When I’m not at home enjoying time with my kids or at work I ride bicycles. I often ride to work commuting with all my work gear (laptop, clothing, books, etc) and at the weekend too. At the weekend I’m either racing or riding socially (or training to win races). Anyway enough about my riding, the point is whether on or off the bike I like spending time speaking with different folk. And it’s amazing what you can learn as I found out on my bike on Sunday.
This weekend I was lucky enough to meet a guy (David Green) who was over to the UK on a short break. While cruising a gentle gradient on bikes I asked David what he got up to when not turning pedals? He went on to tell me he was an internet entrepreneur. “Wow!” I said, “… what sort of stuff are you involved in?” I curiously probed.

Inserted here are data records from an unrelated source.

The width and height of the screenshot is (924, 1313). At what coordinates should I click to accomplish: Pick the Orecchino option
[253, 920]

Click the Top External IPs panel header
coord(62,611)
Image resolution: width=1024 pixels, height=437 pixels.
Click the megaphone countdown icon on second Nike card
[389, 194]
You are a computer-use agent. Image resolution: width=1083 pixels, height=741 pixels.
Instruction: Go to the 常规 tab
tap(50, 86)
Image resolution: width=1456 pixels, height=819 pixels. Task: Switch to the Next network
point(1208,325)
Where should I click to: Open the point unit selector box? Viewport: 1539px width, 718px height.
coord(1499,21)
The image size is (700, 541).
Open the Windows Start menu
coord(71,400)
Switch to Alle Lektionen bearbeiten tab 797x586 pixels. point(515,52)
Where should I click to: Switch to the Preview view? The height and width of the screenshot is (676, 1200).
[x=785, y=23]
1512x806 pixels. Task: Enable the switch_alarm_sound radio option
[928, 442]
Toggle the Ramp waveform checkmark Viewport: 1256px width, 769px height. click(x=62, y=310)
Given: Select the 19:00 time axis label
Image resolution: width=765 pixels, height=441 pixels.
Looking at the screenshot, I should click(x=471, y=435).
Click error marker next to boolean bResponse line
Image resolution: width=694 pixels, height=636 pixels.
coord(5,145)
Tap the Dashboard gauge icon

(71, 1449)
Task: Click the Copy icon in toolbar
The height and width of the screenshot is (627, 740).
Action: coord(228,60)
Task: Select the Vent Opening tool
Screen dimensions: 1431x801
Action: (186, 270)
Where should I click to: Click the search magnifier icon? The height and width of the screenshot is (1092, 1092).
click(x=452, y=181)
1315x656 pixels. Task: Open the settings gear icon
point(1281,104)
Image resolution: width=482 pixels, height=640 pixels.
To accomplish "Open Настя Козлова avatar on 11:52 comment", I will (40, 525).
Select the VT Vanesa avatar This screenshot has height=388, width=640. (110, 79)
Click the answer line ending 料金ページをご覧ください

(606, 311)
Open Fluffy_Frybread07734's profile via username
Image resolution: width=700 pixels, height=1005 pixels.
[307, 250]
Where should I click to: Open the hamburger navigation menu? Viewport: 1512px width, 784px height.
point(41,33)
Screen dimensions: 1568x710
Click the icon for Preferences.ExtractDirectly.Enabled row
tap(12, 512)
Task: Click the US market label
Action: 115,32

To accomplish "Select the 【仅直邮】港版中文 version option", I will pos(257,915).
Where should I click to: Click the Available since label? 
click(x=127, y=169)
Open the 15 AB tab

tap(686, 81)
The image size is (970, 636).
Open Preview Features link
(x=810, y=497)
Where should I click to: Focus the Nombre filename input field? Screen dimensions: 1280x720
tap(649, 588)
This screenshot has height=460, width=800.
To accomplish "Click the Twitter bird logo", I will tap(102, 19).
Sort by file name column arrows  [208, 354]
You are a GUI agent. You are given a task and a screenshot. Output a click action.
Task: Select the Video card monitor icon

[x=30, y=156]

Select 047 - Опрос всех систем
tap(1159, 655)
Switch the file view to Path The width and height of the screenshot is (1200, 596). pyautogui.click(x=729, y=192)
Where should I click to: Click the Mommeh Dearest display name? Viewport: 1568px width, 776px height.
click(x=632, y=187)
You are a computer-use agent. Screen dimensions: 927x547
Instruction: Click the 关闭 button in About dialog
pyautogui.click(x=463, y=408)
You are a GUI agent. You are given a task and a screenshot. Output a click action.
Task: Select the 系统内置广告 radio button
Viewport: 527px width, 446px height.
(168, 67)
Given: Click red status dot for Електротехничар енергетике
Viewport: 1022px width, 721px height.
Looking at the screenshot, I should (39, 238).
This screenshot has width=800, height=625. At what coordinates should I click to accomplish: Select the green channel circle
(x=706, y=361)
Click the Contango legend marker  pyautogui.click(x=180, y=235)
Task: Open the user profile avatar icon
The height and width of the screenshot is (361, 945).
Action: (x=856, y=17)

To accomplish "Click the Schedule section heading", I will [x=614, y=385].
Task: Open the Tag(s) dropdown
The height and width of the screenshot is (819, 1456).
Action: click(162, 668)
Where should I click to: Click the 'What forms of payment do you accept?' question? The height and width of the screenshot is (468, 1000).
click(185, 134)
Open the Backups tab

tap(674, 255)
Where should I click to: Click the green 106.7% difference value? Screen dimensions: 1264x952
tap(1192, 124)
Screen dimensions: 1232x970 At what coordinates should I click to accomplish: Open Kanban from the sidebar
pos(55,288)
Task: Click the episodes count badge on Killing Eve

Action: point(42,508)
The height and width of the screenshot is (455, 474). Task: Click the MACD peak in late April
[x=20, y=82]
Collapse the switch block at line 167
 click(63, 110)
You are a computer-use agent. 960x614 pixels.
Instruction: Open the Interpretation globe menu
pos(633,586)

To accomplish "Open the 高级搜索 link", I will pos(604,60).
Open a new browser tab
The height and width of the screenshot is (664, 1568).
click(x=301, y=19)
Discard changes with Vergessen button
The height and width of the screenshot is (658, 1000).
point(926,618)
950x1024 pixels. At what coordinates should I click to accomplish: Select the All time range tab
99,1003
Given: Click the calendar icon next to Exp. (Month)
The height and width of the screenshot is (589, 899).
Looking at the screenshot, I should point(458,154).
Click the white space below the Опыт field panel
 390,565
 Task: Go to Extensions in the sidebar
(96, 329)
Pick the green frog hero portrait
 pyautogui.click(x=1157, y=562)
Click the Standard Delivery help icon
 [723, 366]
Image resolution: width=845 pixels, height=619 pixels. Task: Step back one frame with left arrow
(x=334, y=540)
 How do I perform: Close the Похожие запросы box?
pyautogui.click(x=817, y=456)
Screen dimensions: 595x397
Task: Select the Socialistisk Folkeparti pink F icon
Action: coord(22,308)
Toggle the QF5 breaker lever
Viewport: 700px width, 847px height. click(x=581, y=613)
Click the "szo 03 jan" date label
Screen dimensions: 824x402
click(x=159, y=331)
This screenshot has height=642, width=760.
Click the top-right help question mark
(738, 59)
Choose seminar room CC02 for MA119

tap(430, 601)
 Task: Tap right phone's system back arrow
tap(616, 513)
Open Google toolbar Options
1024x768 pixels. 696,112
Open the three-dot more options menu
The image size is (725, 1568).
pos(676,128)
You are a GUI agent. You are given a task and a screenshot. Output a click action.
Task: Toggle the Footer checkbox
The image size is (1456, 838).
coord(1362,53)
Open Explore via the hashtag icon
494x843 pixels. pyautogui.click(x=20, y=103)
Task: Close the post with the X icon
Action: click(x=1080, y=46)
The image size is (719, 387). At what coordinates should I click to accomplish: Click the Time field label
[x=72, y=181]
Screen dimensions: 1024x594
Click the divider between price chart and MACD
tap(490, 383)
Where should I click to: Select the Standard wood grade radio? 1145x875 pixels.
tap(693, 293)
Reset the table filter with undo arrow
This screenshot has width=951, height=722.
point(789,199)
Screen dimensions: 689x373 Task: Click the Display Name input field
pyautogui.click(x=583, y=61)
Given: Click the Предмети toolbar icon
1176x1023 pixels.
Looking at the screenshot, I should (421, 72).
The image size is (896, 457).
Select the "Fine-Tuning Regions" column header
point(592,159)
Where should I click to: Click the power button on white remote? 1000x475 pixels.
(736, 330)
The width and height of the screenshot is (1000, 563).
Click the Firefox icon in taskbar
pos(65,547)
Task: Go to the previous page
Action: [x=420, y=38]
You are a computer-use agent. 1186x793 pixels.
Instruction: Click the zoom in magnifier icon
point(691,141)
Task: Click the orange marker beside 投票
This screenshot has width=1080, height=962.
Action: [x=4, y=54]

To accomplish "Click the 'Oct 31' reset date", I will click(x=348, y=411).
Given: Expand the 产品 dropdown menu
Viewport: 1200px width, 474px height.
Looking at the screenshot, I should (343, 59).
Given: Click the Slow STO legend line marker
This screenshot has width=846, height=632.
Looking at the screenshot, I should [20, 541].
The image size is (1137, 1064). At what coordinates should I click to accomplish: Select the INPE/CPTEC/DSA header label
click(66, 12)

Fifteen minutes later (and nearly involving a crash) he went on to tell me how in 2007 he was involved in a VoIP business that went bust and that he was now bringing content to cyclists in a ‘new – for the audience – digital format – an e-magazine publication. He procures local journalists (aka local riders and racers) to generate the content, either through writing, taking photos, tweeting or filming which he then collates and includes in a bi-weekly digital magazine, Florida Racing Magazine. It’s a really simple idea and very little risk and no (very little) associated production costs. Furthermore, the local contributors are more than happy to contribute (cyclists are vain) their content to the magazine to then see it distributed to a wider audience. For consumers there are not costs for them, they simply provide an email address and the magazine finds its way to their inbox. Better still, you could access the e-magazine directly from the website.
The pros and cons
Like all ideas there’s more than one side to it. It’s a neat idea for a couple of reasons:
For the distributor:
Viral – readers can share it with their friends
Sponsors love it – they are literally quing up to advertise
Give back to the community – through free (or subsidised) inclusions
Low risk – no risky financial commitments
Socially healthy – inherently social with community involvement
Exciting area to operate in
For the reader:
Niche and relevant content – content the cyclists want relating to their beloved sport
Current – as it happens content (albeit maximum two weeks old at any given time)
Visually lead – cyclists love pictures period
Self-promoting (and for their sponsors too) – they all love a bit of exposure
Viral – I can share it with my friends (mandatory Social Media ingredient)
The real weakness I can identify is the medium it’s distributed in… and that’s all. In a world where ‘content is king’ the only other issue is the level of appropriateness for its audience. Cyclists are tactile and like physical magazines. A field study of the said readers would surely reveal mountains of old magazines stacked to the ceiling in the bathrooms of cyclists’ across the country (I can confirm this).
So what did a discover?
Never underestimate the discovery power of being social no matter the context is. Keeping searching, probing, looking, asking… you’re sure to discover something that has meaning.